● **Directions**
Arrange the lines of the material below as a numbered list, skipping blank lines and leaving out the pictures.

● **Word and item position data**
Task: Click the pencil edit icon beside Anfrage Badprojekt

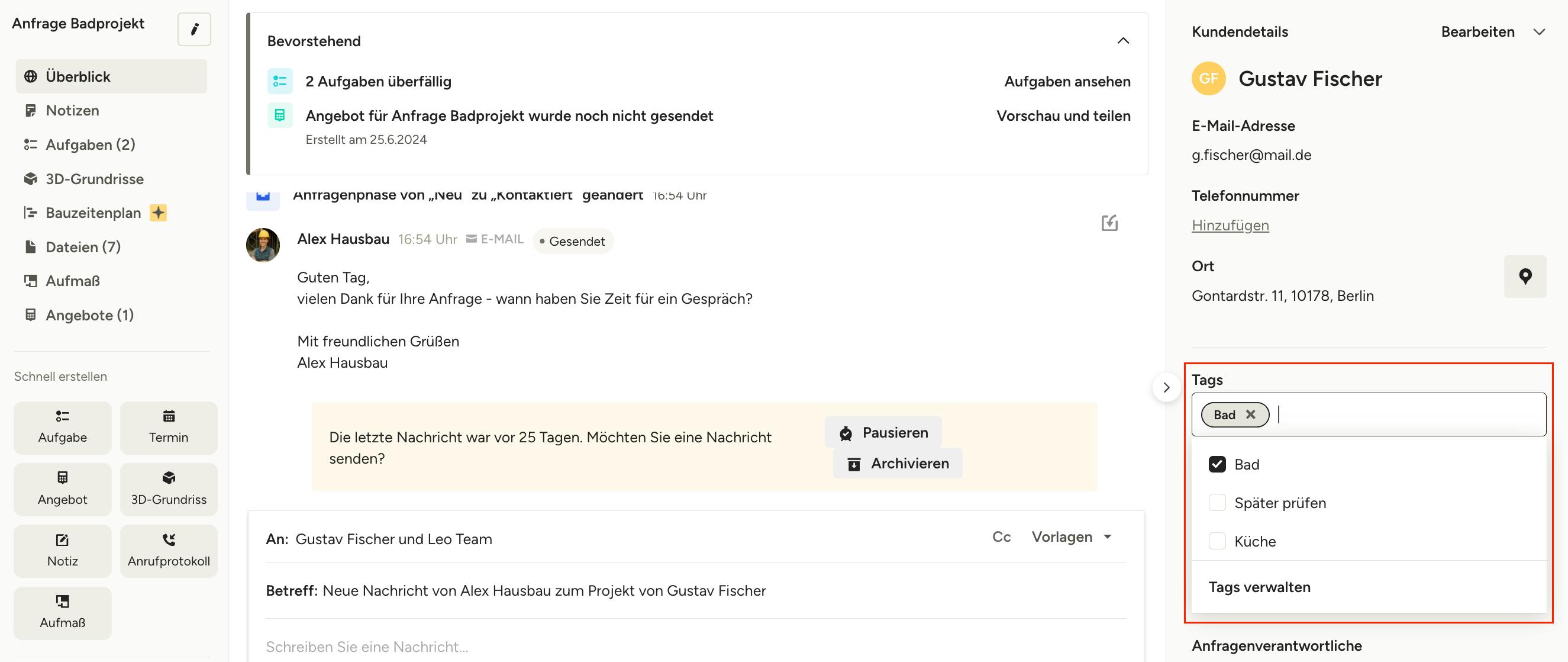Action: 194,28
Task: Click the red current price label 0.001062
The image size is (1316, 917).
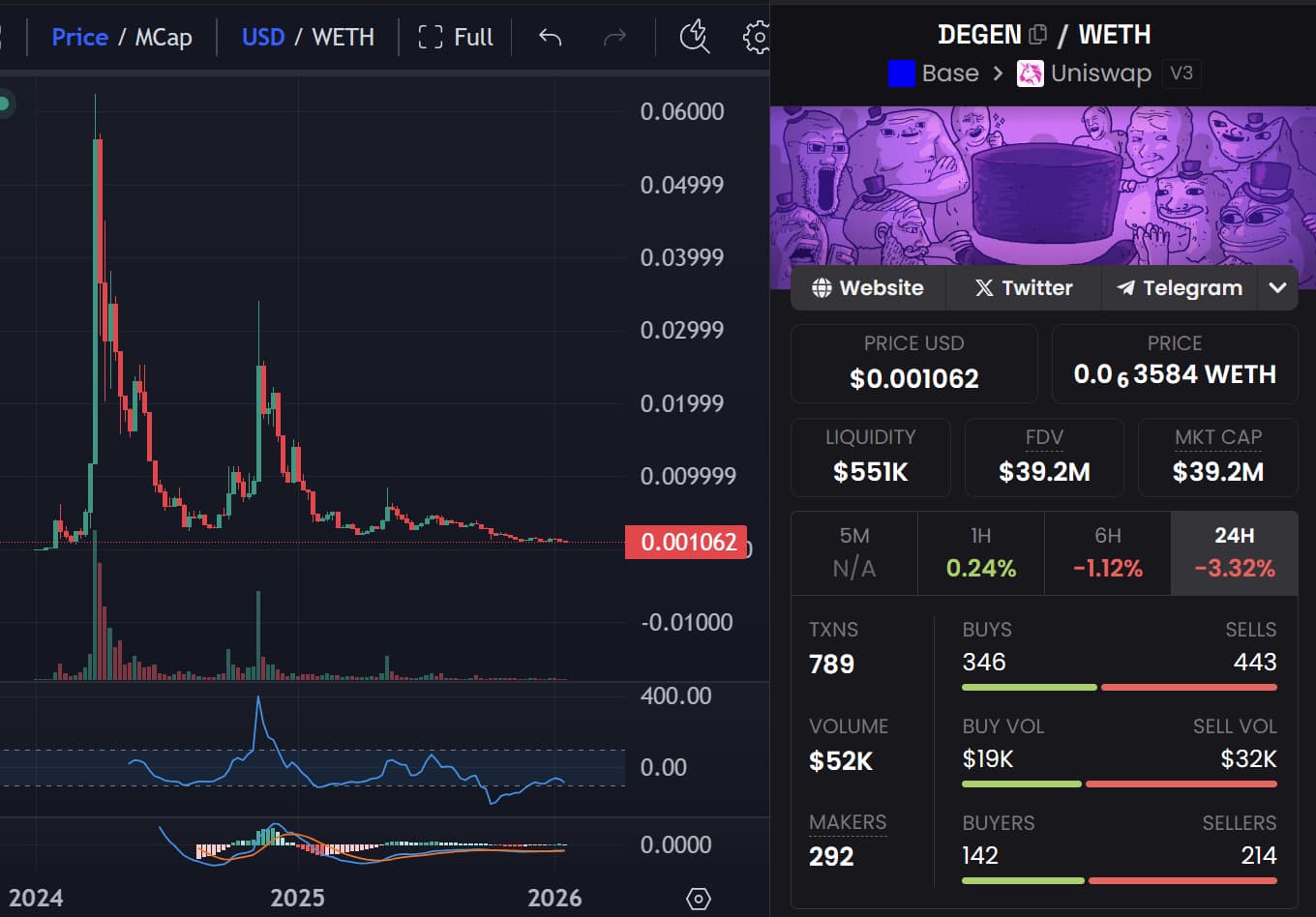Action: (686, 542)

● **The answer**
1. Task: Click the pencil edit icon beside Anfrage Badprojekt
2. Action: 194,28
3. Task: Click the red current price label 0.001062
4. The image size is (1316, 917).
5. Action: (686, 542)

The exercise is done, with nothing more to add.